1984年に変名で執筆されたフーコー自身による自著解説。「さすが本人」wという要約。[08]
付番は引用者によるもの。

 〔『知の考古学』が属する一連の問題においてフーコーは〕主体が主体として認識の対象となることを可能にする、対象化と主体化の過程はいかなるものだったのかを扱ったのである。歴史のなかで「心理学的認識」がどのようにして形成されてきたかを知ることではなく、主体が認識の対象となる様々な真理のゲームがいかにして形成されてきたのかということが問題である。ミシェル・フーコーはこの分析を二つの方向に導こうとした。

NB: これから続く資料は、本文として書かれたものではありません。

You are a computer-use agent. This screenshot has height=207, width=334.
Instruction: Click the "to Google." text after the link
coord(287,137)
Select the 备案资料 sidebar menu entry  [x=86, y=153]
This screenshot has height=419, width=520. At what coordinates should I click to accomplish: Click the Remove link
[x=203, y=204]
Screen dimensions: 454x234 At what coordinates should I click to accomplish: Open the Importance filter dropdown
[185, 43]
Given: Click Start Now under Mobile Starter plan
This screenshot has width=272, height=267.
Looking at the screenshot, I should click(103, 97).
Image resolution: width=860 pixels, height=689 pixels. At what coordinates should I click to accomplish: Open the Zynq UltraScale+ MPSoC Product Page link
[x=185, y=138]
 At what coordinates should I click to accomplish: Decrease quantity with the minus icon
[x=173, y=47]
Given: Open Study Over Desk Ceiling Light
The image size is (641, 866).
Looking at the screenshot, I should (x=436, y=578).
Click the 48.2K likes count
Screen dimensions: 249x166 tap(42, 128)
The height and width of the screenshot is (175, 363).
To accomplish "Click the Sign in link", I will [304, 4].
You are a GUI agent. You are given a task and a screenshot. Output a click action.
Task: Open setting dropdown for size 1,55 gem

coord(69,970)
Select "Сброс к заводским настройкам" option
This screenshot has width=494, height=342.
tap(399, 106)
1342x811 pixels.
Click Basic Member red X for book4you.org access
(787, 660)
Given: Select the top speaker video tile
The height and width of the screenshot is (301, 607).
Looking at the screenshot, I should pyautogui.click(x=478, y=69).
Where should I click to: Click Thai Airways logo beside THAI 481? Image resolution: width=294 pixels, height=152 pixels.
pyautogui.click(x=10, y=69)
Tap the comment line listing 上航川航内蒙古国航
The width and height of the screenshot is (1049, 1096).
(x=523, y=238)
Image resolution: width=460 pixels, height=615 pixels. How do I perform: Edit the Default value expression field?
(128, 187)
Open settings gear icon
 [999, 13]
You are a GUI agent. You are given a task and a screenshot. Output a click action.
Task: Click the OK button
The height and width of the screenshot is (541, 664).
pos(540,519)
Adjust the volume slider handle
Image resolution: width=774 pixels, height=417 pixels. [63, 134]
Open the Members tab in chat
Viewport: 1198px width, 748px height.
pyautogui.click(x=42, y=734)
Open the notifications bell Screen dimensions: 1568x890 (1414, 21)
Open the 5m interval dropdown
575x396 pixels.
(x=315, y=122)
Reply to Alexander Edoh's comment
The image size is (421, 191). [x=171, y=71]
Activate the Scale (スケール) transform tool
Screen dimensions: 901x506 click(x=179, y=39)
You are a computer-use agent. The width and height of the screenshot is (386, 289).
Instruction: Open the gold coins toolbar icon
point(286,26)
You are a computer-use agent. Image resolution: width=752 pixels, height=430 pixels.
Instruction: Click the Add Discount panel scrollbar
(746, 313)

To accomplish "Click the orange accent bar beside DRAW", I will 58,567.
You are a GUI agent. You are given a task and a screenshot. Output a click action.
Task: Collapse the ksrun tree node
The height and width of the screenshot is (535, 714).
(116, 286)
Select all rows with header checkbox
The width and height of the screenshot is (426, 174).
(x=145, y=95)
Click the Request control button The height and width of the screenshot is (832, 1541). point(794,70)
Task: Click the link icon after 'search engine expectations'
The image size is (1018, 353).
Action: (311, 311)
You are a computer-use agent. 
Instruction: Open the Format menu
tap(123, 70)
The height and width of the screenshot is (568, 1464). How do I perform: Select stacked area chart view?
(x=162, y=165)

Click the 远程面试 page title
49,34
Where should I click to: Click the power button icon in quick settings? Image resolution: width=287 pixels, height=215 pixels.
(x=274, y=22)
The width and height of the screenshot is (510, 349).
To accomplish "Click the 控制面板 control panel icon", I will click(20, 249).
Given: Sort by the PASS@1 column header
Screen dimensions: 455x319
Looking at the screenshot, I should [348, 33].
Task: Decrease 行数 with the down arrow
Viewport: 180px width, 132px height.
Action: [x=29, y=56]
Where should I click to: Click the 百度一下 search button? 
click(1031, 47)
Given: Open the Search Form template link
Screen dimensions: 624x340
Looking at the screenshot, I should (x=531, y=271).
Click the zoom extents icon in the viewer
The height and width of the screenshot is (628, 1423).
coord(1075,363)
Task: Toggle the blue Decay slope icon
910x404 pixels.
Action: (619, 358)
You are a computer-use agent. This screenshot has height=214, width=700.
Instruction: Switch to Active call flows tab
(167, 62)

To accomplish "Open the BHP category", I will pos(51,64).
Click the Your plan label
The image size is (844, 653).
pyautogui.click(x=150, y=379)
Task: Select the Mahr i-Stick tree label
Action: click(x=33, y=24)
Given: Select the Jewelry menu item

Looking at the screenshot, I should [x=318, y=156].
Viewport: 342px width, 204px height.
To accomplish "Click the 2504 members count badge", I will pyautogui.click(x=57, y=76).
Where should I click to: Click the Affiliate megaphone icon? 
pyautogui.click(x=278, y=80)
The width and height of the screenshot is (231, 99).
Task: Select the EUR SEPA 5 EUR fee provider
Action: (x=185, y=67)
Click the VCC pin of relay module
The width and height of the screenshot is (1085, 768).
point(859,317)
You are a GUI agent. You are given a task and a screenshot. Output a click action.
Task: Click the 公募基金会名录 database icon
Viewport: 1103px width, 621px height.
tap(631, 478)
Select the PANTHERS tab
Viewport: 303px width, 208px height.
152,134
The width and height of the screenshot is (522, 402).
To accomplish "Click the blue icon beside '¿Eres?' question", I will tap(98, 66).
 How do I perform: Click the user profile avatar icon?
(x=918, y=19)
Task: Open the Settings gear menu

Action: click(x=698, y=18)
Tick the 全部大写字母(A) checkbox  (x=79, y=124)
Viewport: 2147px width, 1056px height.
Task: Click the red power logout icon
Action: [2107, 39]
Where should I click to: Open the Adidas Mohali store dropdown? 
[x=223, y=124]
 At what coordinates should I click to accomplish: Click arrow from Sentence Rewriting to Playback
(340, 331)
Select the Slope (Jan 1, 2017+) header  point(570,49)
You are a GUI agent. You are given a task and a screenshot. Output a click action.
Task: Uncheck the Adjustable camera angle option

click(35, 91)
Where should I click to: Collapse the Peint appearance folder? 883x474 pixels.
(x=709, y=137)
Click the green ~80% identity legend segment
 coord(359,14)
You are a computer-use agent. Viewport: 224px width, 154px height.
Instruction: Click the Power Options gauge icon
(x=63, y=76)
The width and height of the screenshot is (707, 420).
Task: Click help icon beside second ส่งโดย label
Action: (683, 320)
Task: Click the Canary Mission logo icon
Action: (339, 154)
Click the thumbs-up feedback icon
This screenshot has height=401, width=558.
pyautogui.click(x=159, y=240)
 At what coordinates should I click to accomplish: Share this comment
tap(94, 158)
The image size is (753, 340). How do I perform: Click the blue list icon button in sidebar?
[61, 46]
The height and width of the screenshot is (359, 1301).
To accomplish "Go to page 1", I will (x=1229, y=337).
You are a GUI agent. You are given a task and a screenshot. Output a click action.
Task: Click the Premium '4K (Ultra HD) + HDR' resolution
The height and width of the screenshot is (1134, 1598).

  • [1a] 話し労働し生きる主体の問題が、科学的地位をもつ認識の領域の内部に、またそうした認識の形態に従って出現し組み込まれる仕方。
    • それについては、17および18世紀に固有の経験的諸科学とその言説を参照しながら、ある種の「人間諸科学」の形成が問題となった(『言葉と物』)。
  • [1b] またミシェル・フーコーは、狂人・病人・犯罪人という資格で規範的分割の向こう側に出現し、認識の対象となりうるような主体の構成をも分析しようとした。
    • 分析は、精神医学、臨床医学、そして刑罰といった実践をとおして行われた(『狂気の歴史』『臨床医学の誕生』『監視と処罰』)。
  • [2] そしてミシェル・フーコーはいまや、同じ一般的計画の内部において、主体自身にとっての対象としての主体の構成を研究する企てをもっている。
    • つまり主体が可能な知の領域として主体自身を観察し、分析し、解読し、認識するに至る手続きの形成である。
    • 要するにそれは「主体性」の歴史であり、主体性という言葉はここで、主体が自己へと関係する真理のゲームの内部における主体自身についての経験の仕方が理解されている。
      • 性とセクシュアリティの問題は、おそらく唯一の可能な例ではないにしても、少なくとも特権的な事例を構成するものとして、フーコーには思われた。

批判という方法

[09-10] 「歴史的存在論」について。

 フーコーは 晩年の論文「啓蒙とは何か」において、それまでに自らの展開した思考の企図を包括して、「我々自身の歴史的存在論 ontologie historique de nous-meme」という概念を提示する。それは、可能性の条件への問いというカントに発する問題を引き継ぎながら、我々の実存の可能性の条件を明るみに出す「批判」の営みである。だがそれは、可能性の普遍的な条件ではなく、歴史において成立した偶然的な条件に照準が合わされる。そしてフーコーは、我々の実存を構成するものとして、知・権力・主体化という三つの要素を順次とりあげた。各段階において断絶があるかのように見えるフーコーの思考の一貫性を成すのは、したがって、実存に対する問いである。
 「我々自身の歴史的存在論」とは、我々の実存の可能性の条件を可視化すると同時に、そのことによって、探求の主体自身が変容するような、そうした思考の活動である。少し長くなるが、フーコーのすべてのテクストの中でも、最も重要な言葉の一つなので、引用しておこう。

フーコー1984)「啓蒙とは何か」

… 我々が行い、思考し、言うことの主体として我々を構成し、また、そのような主体として我々を再認するように我々を誘った、もろもろの出来事を巡って行われる歴史的調査として、批判は行使されるのである。… 批判は、その目的において系譜学的で、その方法において考古学的である。

  • 考古学的であり 超越論的ではないというのは、この批判が、あらゆる認識、あらゆる可能な道徳の普遍的諸構造を明らかにしようとするのではなく、我々が考え、語り、行うことを分節化している言説を、どれも歴史的な出来事として扱おうとするという意味においてである。
  • この批判が系譜学的であるというのは、我々が行い得ない、あるいは、認識し得ないことを、我々が存在する形態から出発して演繹するのではなく、我々が現在のように存在し・行い・考えるのではもはやないような仕方で 存在し・行為し・考える可能性を、我々をこのように存在させている偶然性から救出するであろうからである。

 … 批判は、自由の無限定な作業を、可能な限り遠くへ、可能な限り広く追求することを目指すのである。